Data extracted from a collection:
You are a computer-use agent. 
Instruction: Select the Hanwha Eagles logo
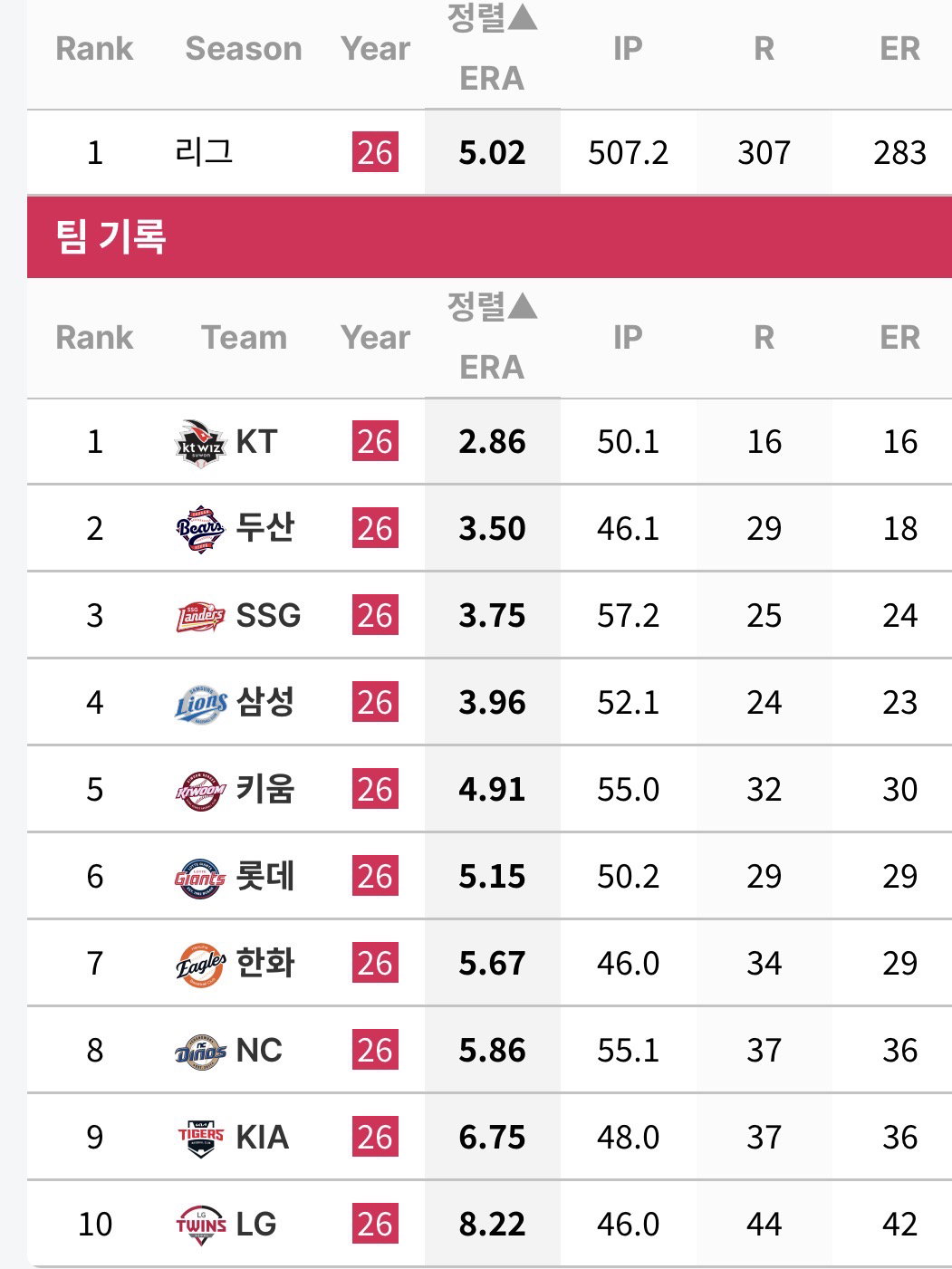click(200, 964)
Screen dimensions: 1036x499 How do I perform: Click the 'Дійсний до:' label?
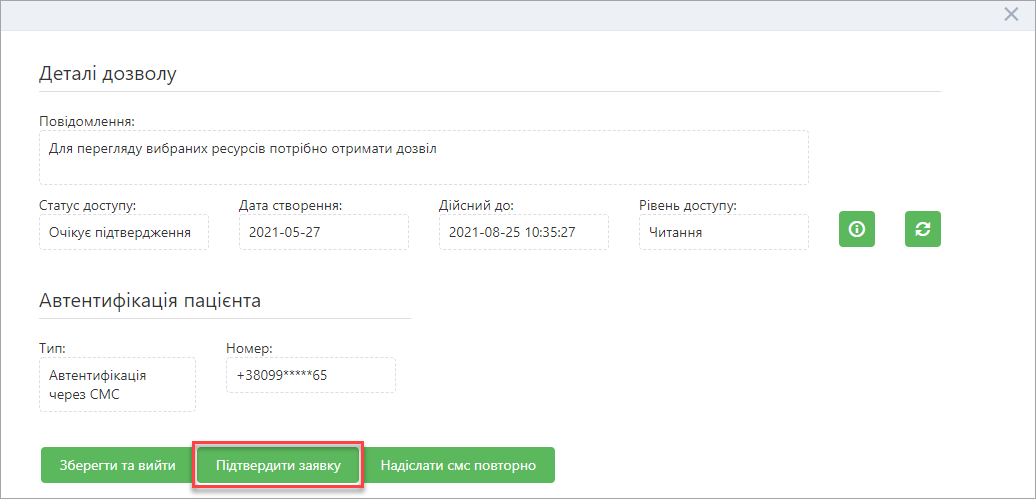476,205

== Task to complete ==
With the images omitted, output all entries exactly as given.

== Written answer ==
You are a computer-use agent. 
Instruction: Select the Hanwha Eagles logo
click(200, 964)
Screen dimensions: 1036x499 How do I perform: Click the 'Дійсний до:' label?
476,205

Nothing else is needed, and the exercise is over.